Problem requirements -> Exact reproduction required: the lines below from the line with "[Bakan Bayraktar Londra’da" to the line with "Top Digital Marketing", both ends included, and no others.

[Opening Exercise inputs section]

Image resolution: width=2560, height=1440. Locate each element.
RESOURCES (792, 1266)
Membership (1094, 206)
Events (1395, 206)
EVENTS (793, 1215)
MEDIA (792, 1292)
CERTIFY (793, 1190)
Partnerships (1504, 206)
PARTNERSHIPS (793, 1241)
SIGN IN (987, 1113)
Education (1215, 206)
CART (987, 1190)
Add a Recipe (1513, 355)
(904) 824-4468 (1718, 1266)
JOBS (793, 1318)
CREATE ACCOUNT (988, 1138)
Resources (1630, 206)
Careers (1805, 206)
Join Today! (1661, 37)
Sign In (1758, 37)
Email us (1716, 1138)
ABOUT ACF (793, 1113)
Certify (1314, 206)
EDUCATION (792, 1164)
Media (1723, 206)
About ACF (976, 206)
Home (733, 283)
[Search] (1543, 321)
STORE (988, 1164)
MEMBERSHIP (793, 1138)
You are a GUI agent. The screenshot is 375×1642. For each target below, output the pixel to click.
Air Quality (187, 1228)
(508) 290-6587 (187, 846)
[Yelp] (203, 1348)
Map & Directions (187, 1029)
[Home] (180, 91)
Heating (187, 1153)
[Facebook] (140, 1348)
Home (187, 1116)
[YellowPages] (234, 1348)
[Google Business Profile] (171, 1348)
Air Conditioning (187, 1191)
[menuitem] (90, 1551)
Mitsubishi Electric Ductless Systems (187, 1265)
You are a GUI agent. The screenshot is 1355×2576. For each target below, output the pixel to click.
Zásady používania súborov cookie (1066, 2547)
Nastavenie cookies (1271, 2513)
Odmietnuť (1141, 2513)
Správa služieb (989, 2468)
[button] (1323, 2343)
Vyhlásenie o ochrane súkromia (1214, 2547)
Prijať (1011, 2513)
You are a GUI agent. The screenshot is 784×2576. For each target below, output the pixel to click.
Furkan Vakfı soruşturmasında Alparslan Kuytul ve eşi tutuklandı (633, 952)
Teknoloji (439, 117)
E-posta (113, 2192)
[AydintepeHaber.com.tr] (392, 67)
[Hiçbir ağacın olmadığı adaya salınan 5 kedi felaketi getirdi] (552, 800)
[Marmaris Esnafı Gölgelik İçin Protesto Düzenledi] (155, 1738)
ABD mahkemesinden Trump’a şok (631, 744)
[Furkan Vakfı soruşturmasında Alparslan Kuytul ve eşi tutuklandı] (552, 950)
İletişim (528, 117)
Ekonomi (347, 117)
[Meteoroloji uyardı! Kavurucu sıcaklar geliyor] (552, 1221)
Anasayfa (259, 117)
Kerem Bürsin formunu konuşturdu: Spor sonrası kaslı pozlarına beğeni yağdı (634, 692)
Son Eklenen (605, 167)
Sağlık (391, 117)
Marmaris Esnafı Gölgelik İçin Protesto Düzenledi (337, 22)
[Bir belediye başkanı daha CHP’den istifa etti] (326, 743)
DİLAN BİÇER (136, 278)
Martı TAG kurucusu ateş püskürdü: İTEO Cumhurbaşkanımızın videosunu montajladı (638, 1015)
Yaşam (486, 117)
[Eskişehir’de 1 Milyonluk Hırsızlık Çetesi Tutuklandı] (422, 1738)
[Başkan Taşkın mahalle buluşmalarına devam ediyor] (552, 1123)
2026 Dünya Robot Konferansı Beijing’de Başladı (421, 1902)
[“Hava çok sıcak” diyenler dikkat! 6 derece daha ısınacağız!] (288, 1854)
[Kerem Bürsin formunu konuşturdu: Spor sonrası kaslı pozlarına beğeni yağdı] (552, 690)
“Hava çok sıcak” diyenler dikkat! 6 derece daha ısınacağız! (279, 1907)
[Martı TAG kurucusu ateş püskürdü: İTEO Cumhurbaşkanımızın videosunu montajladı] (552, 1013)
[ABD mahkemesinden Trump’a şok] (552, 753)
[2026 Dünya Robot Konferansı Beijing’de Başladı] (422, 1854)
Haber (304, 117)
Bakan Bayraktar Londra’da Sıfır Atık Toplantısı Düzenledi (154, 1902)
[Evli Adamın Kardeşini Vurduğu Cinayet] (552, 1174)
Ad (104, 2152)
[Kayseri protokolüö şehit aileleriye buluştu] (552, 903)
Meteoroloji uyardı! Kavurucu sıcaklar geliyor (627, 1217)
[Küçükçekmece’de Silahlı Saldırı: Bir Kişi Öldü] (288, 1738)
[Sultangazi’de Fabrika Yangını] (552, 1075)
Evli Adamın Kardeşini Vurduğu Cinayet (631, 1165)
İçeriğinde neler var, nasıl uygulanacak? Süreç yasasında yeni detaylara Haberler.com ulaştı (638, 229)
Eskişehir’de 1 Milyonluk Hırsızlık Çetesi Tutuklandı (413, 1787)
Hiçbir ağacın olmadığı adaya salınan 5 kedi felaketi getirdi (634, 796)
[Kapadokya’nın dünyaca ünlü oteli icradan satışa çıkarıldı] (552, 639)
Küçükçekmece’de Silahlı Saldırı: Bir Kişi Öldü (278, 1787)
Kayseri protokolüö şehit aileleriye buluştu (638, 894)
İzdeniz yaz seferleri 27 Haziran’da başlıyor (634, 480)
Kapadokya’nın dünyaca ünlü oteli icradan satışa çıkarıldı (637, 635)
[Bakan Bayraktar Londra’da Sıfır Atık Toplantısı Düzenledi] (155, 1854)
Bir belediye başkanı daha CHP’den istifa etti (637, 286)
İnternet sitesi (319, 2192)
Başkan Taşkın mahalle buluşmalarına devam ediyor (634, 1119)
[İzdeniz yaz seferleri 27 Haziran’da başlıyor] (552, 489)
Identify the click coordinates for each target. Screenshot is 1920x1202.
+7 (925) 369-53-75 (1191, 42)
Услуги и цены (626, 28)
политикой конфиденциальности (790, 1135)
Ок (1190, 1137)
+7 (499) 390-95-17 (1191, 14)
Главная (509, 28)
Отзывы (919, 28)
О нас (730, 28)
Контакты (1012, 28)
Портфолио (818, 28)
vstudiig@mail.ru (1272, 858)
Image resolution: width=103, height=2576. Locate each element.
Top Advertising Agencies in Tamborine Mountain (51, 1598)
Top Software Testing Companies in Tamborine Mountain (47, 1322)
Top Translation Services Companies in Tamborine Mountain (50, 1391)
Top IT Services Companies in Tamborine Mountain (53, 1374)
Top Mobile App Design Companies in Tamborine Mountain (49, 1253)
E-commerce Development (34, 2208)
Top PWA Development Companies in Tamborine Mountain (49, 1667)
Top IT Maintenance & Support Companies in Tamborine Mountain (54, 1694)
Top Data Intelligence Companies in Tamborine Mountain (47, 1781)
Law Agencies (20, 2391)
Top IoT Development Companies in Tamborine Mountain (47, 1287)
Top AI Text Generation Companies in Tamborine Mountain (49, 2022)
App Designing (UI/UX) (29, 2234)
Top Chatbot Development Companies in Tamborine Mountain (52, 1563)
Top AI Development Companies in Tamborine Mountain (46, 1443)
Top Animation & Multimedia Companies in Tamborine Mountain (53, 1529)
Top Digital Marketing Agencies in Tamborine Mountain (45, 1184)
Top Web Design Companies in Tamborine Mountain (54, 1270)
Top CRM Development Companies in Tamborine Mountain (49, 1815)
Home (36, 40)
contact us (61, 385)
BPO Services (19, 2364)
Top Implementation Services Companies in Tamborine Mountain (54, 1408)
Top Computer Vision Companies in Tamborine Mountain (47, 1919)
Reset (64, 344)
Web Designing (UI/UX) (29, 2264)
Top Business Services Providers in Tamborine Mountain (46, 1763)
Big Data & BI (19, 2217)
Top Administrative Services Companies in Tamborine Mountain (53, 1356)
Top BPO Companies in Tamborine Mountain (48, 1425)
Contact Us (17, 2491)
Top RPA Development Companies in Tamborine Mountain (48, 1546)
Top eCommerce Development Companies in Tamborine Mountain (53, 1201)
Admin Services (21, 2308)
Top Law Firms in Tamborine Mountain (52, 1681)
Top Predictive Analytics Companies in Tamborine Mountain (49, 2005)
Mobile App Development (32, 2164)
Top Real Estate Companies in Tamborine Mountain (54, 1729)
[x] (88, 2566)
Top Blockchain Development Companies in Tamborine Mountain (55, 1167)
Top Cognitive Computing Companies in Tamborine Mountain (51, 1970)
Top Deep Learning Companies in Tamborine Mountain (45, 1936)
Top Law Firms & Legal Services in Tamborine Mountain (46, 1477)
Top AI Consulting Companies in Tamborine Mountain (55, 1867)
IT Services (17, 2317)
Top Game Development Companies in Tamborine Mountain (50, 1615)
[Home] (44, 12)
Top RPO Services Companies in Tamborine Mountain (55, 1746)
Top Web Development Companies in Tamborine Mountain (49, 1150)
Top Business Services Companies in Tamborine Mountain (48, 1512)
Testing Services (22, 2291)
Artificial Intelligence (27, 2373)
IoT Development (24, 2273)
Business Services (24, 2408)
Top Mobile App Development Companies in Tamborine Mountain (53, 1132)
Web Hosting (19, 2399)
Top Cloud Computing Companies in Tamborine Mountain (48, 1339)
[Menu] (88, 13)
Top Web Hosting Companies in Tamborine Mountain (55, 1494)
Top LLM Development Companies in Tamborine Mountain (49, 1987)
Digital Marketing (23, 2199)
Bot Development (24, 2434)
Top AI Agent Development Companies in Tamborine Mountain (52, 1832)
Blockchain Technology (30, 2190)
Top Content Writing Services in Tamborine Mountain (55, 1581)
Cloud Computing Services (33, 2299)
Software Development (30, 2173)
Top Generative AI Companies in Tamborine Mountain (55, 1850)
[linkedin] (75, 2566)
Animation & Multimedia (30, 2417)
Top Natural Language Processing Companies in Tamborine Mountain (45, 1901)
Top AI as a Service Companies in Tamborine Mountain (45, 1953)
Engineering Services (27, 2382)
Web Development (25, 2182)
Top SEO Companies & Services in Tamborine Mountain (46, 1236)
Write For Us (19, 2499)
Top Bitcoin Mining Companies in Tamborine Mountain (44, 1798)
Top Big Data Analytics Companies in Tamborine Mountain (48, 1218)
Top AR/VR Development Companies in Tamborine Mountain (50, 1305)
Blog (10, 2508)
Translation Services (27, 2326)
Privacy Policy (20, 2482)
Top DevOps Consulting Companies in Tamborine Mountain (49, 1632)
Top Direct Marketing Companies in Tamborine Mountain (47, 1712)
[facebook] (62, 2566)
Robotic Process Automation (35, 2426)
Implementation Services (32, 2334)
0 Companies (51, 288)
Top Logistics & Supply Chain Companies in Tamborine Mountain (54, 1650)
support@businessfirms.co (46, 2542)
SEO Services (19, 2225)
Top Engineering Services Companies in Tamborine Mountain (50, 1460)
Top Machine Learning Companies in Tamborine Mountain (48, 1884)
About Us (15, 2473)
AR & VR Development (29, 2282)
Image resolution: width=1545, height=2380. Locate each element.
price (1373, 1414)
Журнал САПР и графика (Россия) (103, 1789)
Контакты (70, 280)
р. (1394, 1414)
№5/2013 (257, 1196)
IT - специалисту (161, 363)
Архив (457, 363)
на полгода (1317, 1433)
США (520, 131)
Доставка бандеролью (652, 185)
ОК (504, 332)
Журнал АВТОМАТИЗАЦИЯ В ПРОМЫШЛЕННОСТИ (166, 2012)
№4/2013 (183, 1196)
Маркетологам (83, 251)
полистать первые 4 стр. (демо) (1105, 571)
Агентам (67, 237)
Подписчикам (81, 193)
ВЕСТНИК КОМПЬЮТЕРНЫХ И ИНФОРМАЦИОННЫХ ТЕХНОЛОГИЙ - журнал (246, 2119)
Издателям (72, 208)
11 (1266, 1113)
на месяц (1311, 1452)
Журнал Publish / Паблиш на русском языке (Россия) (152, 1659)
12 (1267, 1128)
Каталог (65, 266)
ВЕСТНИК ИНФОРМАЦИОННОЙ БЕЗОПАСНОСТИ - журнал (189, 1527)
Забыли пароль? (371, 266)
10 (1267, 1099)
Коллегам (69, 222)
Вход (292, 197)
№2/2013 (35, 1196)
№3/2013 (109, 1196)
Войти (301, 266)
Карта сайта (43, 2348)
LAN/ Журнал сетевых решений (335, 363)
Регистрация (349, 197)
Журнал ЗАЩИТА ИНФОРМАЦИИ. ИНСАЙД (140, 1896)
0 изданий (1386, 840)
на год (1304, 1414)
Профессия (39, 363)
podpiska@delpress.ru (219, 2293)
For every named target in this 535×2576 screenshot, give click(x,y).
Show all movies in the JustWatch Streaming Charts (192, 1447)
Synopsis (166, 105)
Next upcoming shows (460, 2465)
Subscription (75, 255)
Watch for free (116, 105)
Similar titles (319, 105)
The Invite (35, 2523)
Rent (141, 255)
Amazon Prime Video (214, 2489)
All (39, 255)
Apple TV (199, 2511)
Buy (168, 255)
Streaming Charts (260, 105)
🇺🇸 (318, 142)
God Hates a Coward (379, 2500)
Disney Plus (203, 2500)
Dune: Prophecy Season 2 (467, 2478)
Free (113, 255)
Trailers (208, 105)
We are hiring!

[Closing Exercise inputs section]

Result of this exercise ->
[Bakan Bayraktar Londra’da Sıfır Atık Toplantısı Düzenledi] (155, 1854)
Bir belediye başkanı daha CHP’den istifa etti (637, 286)
İnternet sitesi (319, 2192)
Başkan Taşkın mahalle buluşmalarına devam ediyor (634, 1119)
[İzdeniz yaz seferleri 27 Haziran’da başlıyor] (552, 489)
Identify the click coordinates for each target. Screenshot is 1920x1202.
+7 (925) 369-53-75 (1191, 42)
Услуги и цены (626, 28)
политикой конфиденциальности (790, 1135)
Ок (1190, 1137)
+7 (499) 390-95-17 (1191, 14)
Главная (509, 28)
Отзывы (919, 28)
О нас (730, 28)
Контакты (1012, 28)
Портфолио (818, 28)
vstudiig@mail.ru (1272, 858)
Image resolution: width=103, height=2576. Locate each element.
Top Advertising Agencies in Tamborine Mountain (51, 1598)
Top Software Testing Companies in Tamborine Mountain (47, 1322)
Top Translation Services Companies in Tamborine Mountain (50, 1391)
Top IT Services Companies in Tamborine Mountain (53, 1374)
Top Mobile App Design Companies in Tamborine Mountain (49, 1253)
E-commerce Development (34, 2208)
Top PWA Development Companies in Tamborine Mountain (49, 1667)
Top IT Maintenance & Support Companies in Tamborine Mountain (54, 1694)
Top Data Intelligence Companies in Tamborine Mountain (47, 1781)
Law Agencies (20, 2391)
Top IoT Development Companies in Tamborine Mountain (47, 1287)
Top AI Text Generation Companies in Tamborine Mountain (49, 2022)
App Designing (UI/UX) (29, 2234)
Top Chatbot Development Companies in Tamborine Mountain (52, 1563)
Top AI Development Companies in Tamborine Mountain (46, 1443)
Top Animation & Multimedia Companies in Tamborine Mountain (53, 1529)
Top Digital Marketing Agencies in Tamborine Mountain (45, 1184)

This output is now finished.